#### Goal of the exercise:
The lines from the one containing "At what coordinates" through the last one in the data: please copy those exactly, and only those, without the pictures.

### Data ###

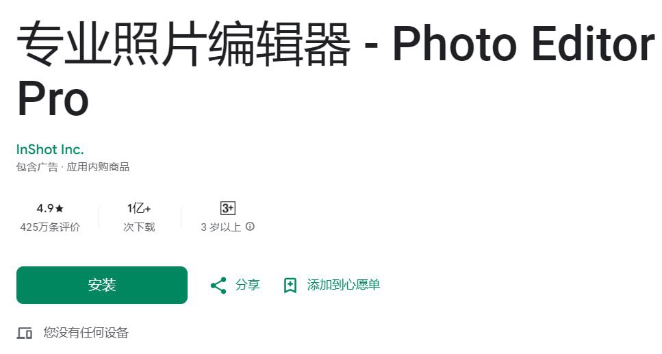Click the devices icon beside 您没有任何设备
This screenshot has height=354, width=662.
[25, 333]
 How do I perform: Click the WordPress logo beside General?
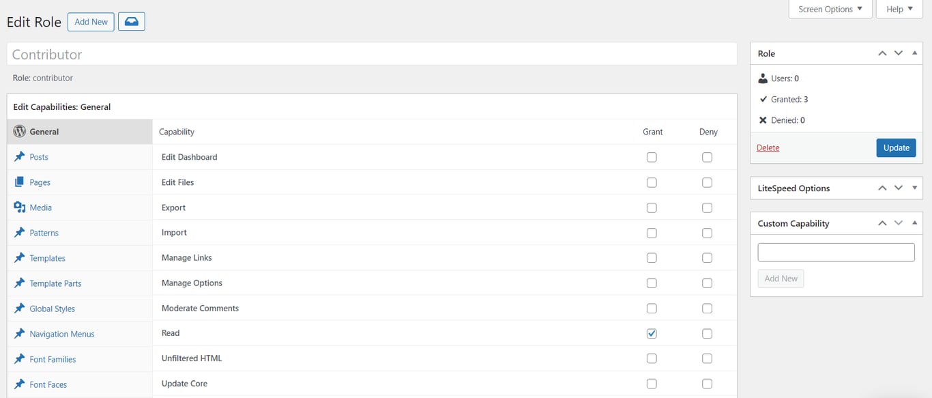click(x=20, y=131)
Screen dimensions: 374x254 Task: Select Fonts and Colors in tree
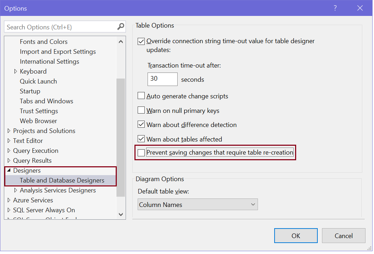point(44,42)
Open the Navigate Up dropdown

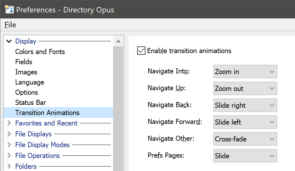pyautogui.click(x=245, y=88)
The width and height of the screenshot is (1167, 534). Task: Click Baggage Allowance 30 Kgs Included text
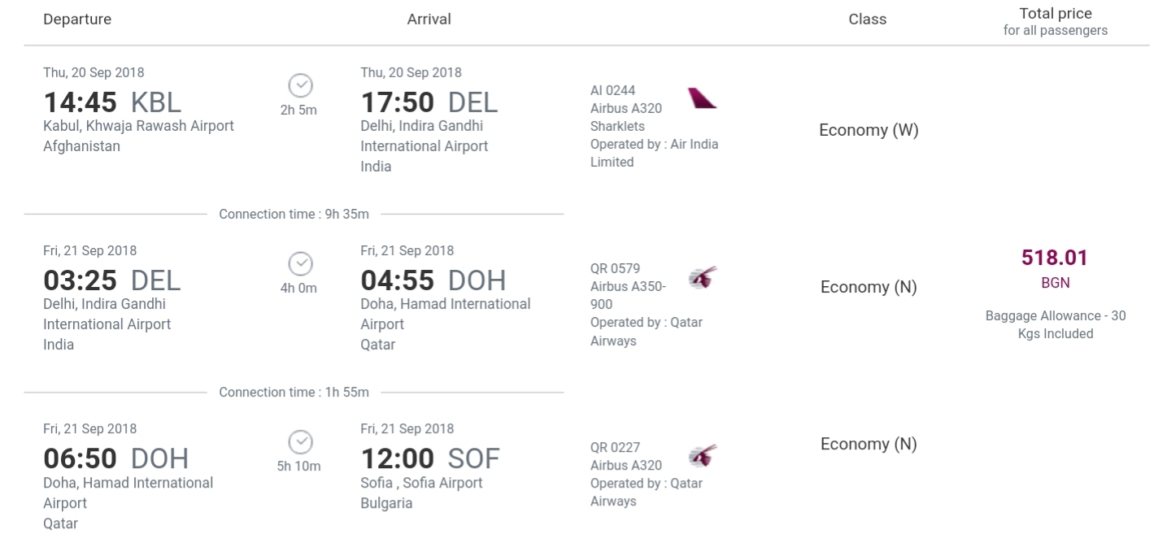1056,324
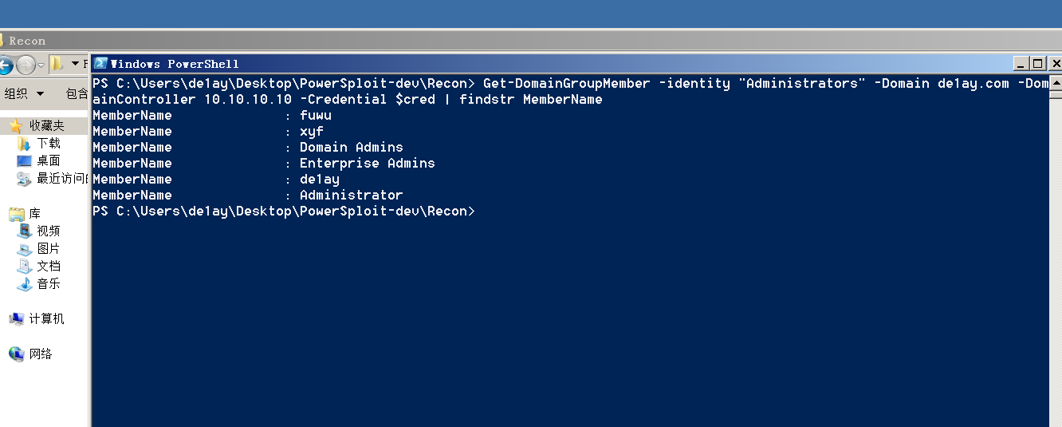Minimize the Windows PowerShell window
Image resolution: width=1062 pixels, height=427 pixels.
coord(1021,64)
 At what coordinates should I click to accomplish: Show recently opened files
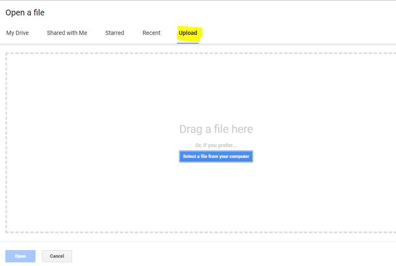[x=152, y=33]
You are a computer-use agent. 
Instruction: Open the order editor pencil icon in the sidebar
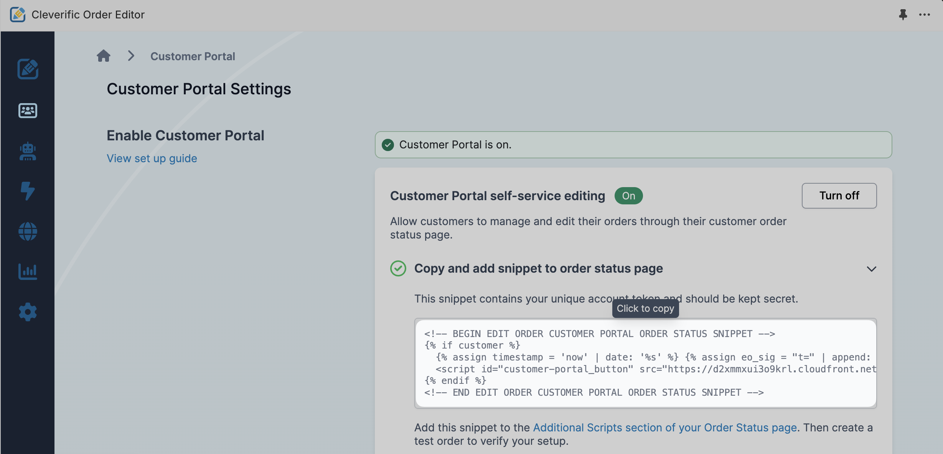[x=28, y=69]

###

#### Written reply:
 At what coordinates should I click to accomplish: Show recently opened files
[x=152, y=33]
You are a computer-use agent. 
Instruction: Open the order editor pencil icon in the sidebar
[x=28, y=69]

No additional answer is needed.